Entretenir un climat de violence comme projet de démobilisation
À Guatemala City, la majorité des commerces, jusqu’aux boulangeries, possède un garde privé et des barreaux de protection en fer. L’entrée des quartiers résidentiels huppés est sécurisée par des gardes, nuit et jour, armés de fusils d’assaut. Toute une industrie se nourrit de l’insécurité et de l’inaction de l’État. Selon Otto Argueta, spécialiste de la sécurité privée au Guatemala, les citoyens guatémaltèques dépensent, en la matière, 574 millions de dollars par an quand les services de l’État ne déboursent que 271 millions de dollars. D’anciens militaires ont trouvé dans cette activité un espace idéal de reconversion face à la réduction des effectifs engagée depuis la fin du conflit civil en 1996. Mais depuis, bien d’autres profils sont venus s’engouffrer dans les brèches du monopole de la violence légitime: des policiers et même de simples novices sans expérience dans les métiers des armes. Selon les propres chiffres de la police nationale (PNC), 90% des crimes au Guatemala restent impunis. Des syndicats internationaux et l’Organisation internationale du travail (OIT) dénoncent depuis plusieurs années l’impunité qui entoure les crimes antisyndicaux. Si la sécurité est privée, l’impunité, elle, est publique.

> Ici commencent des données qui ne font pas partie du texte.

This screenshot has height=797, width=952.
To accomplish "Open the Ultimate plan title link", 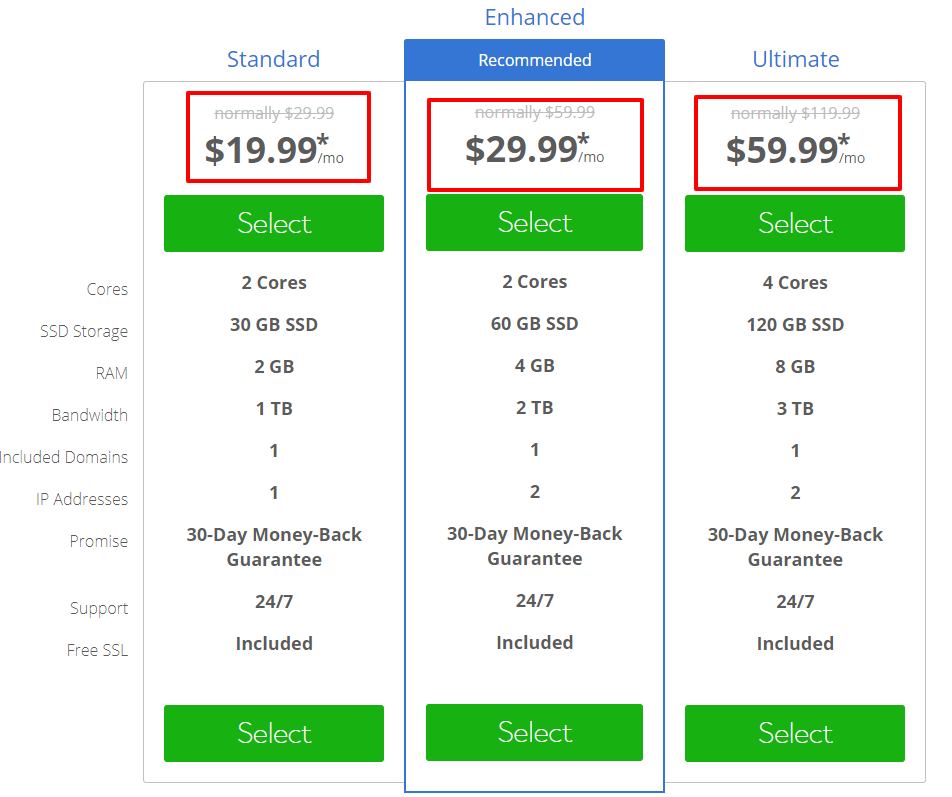I will (x=795, y=59).
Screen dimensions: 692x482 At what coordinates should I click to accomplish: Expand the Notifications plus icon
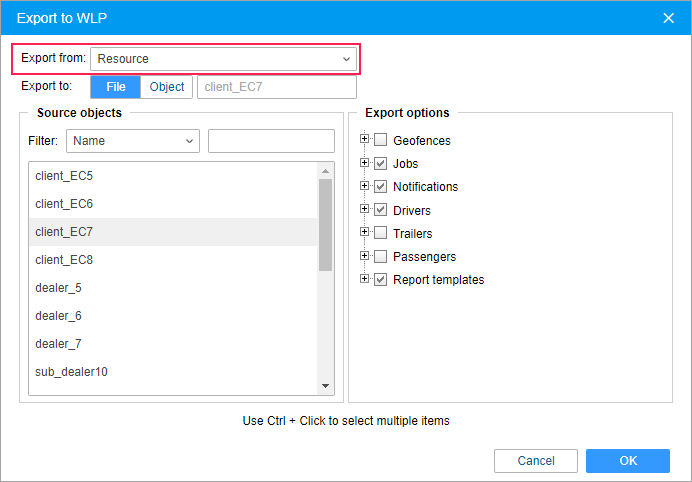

Pourtant, à côté des assassinats, une nouvelle forme de répression antisyndicale voit le jour au Guatemala. Plus discrète, elle consiste en un projet de démobilisation assuré par la généralisation d’un climat quotidien de violences particulièrement peu propice à l’activisme politique sous toutes ses formes. Plus dissimulée, elle n’a pour visage que la délinquance ordinaire sur laquelle la responsabilité des actions antisyndicales est invariablement rejetée. Ainsi, au-delà d’effets négatifs sur les engagements syndicaux, cette répression a enfin un avantage : elle n’a en apparence aucun responsable ou coupable. Tout est mis sur le compte d’une violence sociale endémique que l’État ne peut contenir. On en oublierait que cette violence sert finalement les intérêts de certains secteurs économiques. Les patrons des maquilas par exemple n’ont parfois même plus besoin de mobiliser des stratégies antisyndicales pour lutter contre les mobilisations de salariés : ils n’ont qu’à laisser faire la violence ordinaire et quotidienne. En ce sens, les groupes criminels sont devenus des alliés de circonstance. Toujours dénoncés publiquement, ils sont néanmoins régulièrement utilisés dans l’ombre pour faire le « sale boulot ».